== Exercise directions ==
Beneath this line is the data. Output exactly the lines from the line with "12 красных однолетников для сада (533, 1165)" to the line with "30 зимостойких многолетних", both ends included, and nothing more.

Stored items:

____

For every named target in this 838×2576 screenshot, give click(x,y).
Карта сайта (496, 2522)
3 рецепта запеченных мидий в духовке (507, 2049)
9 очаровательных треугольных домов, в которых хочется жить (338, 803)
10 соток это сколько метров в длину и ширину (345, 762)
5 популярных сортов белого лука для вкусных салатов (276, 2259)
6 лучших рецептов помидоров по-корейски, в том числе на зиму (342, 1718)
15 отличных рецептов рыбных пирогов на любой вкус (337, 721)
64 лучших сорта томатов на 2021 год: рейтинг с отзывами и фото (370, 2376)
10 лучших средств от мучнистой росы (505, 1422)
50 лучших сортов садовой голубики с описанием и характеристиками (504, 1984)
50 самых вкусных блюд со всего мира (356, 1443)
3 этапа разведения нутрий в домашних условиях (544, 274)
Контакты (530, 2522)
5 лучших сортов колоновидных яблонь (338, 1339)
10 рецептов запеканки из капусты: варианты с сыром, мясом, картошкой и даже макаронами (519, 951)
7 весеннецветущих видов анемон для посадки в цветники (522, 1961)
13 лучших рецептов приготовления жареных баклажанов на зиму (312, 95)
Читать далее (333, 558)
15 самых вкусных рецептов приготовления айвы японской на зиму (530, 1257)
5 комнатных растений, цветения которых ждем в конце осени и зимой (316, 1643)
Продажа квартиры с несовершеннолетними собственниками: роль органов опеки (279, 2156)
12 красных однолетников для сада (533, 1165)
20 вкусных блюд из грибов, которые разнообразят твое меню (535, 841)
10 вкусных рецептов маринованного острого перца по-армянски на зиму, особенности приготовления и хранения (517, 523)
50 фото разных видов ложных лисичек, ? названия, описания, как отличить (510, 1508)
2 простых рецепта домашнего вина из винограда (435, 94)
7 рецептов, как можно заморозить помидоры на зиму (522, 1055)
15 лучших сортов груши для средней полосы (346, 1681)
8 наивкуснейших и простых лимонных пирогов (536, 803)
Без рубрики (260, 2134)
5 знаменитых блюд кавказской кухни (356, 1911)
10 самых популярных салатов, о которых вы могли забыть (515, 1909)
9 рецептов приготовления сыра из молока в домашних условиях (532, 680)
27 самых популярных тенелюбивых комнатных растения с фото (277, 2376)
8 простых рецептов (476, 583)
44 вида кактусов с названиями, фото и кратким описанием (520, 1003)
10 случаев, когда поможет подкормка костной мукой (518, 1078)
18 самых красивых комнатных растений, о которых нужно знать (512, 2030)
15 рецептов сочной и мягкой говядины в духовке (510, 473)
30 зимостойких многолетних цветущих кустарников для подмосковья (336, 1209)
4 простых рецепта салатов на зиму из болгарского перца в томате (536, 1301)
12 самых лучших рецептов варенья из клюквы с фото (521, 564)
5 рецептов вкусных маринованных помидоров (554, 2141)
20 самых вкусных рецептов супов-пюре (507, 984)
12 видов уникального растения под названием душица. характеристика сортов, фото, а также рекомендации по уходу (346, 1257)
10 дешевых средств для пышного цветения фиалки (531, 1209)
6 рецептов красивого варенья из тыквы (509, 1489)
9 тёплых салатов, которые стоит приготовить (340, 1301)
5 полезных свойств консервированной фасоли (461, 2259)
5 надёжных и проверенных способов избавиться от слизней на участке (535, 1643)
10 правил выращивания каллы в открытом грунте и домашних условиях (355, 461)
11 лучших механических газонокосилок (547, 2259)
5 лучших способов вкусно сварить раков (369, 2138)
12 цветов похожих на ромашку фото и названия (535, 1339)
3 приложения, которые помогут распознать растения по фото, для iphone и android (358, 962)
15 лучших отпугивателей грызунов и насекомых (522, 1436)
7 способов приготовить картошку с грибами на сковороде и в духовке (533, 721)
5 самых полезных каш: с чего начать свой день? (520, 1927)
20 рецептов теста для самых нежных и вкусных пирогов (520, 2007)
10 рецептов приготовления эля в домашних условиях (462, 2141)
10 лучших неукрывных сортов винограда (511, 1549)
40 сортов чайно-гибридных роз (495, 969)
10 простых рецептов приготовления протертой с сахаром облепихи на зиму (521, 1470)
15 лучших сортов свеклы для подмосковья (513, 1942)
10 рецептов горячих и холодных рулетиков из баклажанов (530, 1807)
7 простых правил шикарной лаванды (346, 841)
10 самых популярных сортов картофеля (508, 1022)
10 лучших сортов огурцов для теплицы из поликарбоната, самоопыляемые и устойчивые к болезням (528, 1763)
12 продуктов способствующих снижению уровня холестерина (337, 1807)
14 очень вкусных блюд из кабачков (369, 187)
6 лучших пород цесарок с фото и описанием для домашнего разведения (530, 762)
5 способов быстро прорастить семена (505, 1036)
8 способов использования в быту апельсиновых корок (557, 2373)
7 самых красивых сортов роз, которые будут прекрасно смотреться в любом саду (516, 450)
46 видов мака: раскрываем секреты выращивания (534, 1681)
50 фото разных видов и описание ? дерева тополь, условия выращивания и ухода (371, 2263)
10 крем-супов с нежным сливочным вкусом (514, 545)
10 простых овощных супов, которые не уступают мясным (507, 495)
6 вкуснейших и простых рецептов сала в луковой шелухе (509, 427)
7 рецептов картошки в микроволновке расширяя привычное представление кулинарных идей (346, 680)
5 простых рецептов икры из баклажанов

____

== Exercise output ==
12 красных однолетников для сада (533, 1165)
20 вкусных блюд из грибов, которые разнообразят твое меню (535, 841)
10 вкусных рецептов маринованного острого перца по-армянски на зиму, особенности приготовления и хранения (517, 523)
50 фото разных видов ложных лисичек, ? названия, описания, как отличить (510, 1508)
2 простых рецепта домашнего вина из винограда (435, 94)
7 рецептов, как можно заморозить помидоры на зиму (522, 1055)
15 лучших сортов груши для средней полосы (346, 1681)
8 наивкуснейших и простых лимонных пирогов (536, 803)
Без рубрики (260, 2134)
5 знаменитых блюд кавказской кухни (356, 1911)
10 самых популярных салатов, о которых вы могли забыть (515, 1909)
9 рецептов приготовления сыра из молока в домашних условиях (532, 680)
27 самых популярных тенелюбивых комнатных растения с фото (277, 2376)
8 простых рецептов (476, 583)
44 вида кактусов с названиями, фото и кратким описанием (520, 1003)
10 случаев, когда поможет подкормка костной мукой (518, 1078)
18 самых красивых комнатных растений, о которых нужно знать (512, 2030)
15 рецептов сочной и мягкой говядины в духовке (510, 473)
30 зимостойких многолетних цветущих кустарников для подмосковья (336, 1209)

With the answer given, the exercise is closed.